Featured article | April 2026
Alzheimer’s Disease: The Nutritional Hypothesis
Abalan, F. (1988). Journal of Orthomolecular Medicine, 3(1).
This review examines whether long-term malnutrition, with or without digestive malabsorption, contributes to the development and progression of Alzheimer’s disease. It suggests that ongoing deficiencies in vitamins, minerals, amino acids, and cofactors may explain key metabolic, neurochemical, and brain changes seen in the disease.
Alzheimer’s disease is presented as a systemic condition involving multiple physiological systems as oppose an isolated brain disorder.
Discussed in this article:
- Increased rates of cognitive decline and dementia have been observed in populations exposed to chronic undernutrition.
- Normal body weight or obesity does not rule out nutrient deficiency, since malnutrition can occur even with adequate or excessive calorie intake.
- Poor cognitive performance in the elderly has been associated with low intake and serum levels of key nutrients, including riboflavin, folate, vitamin B12, and vitamin C.
- Individuals with Alzheimer’s disease may exhibit signs consistent with malnutrition, including weight loss, frequent infections, and reduced levels of multiple nutrients (e.g., B vitamins, vitamin C, iron, tryptophan).
- Severe or prolonged malnutrition has been associated with neuropathological changes, including neurofibrillary degeneration.

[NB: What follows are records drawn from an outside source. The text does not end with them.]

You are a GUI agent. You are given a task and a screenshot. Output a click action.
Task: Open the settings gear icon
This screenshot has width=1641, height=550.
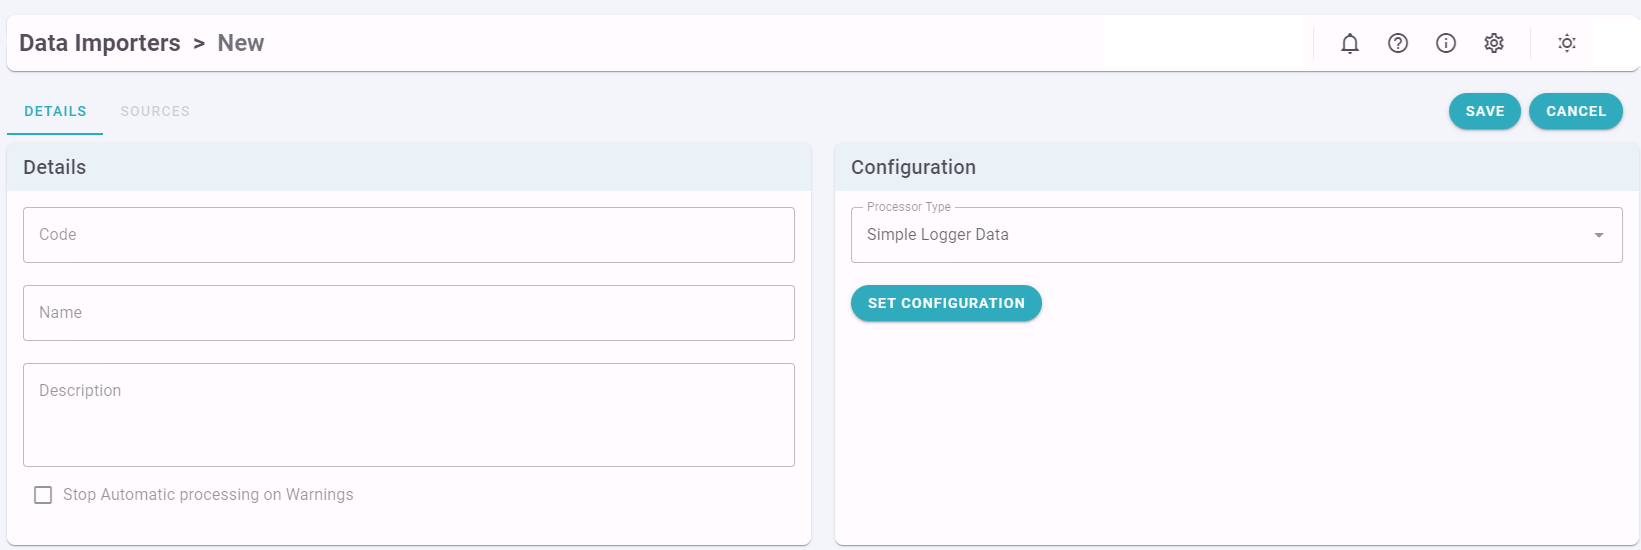1494,43
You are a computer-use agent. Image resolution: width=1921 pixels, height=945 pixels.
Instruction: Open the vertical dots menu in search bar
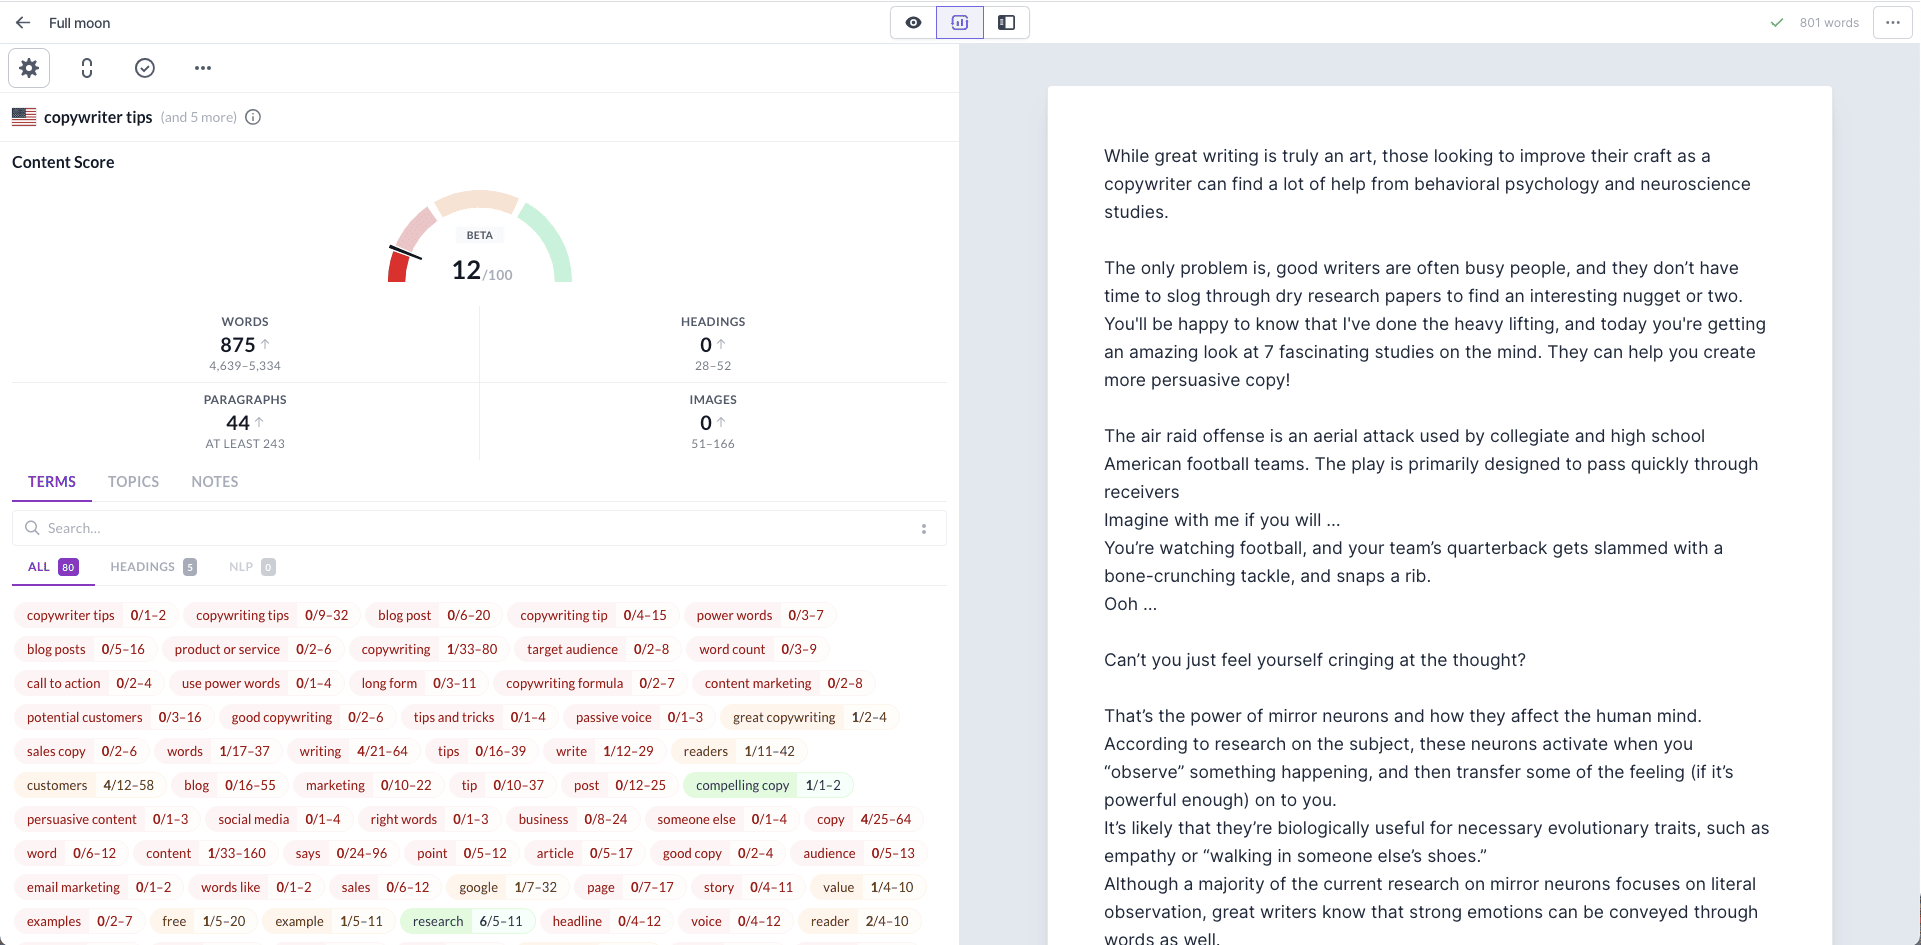click(923, 528)
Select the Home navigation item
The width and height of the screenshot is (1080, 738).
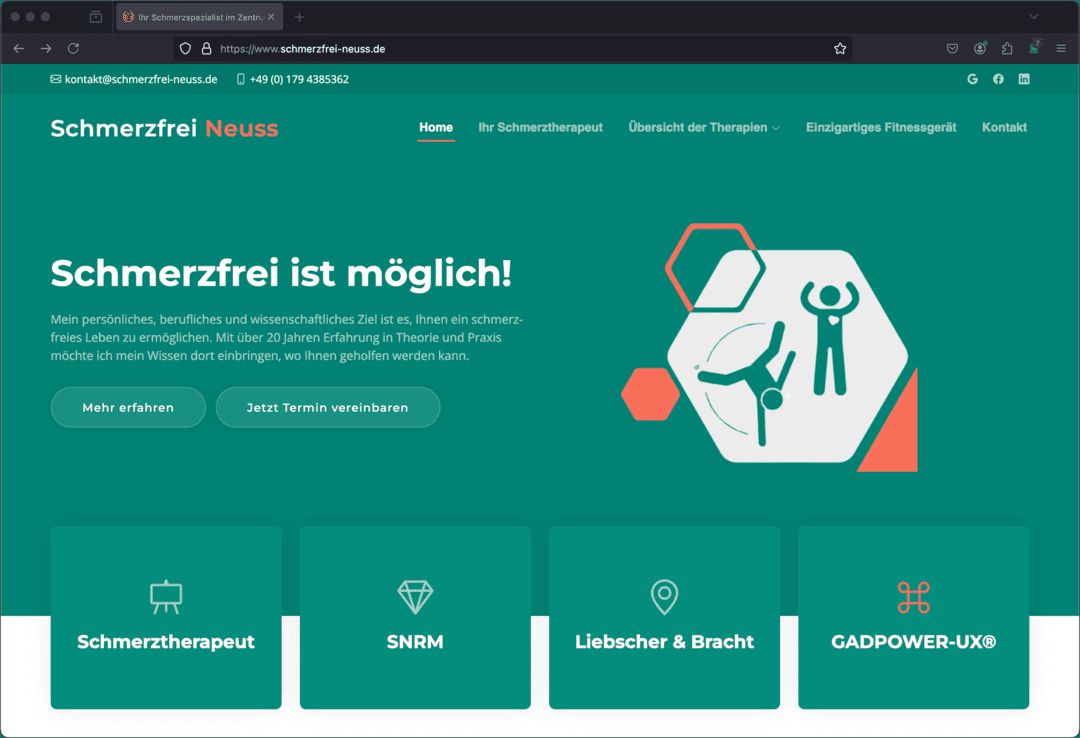point(436,127)
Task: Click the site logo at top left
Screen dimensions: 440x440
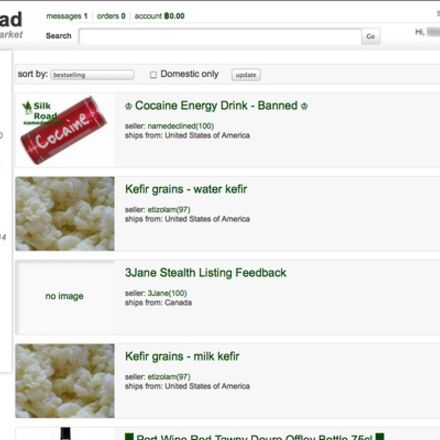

- Nutrient deficiencies may contribute to reduced cerebral glucose and oxygen metabolism observed in Alzheimer’s disease, potentially leading to impaired neuronal energy production.
- Limited availability of amino acids, along with deficiencies in enzymes and cofactors, may impair neurotransmitter synthesis and other metabolic processes in the brain.
- Digestive malabsorption may be a contributor to nutrient deficiency in Alzheimer’s disease.
“The consequences of malnutrition concern the whole body: for us, AD is a disease of the whole body and not only a disease of the brain.”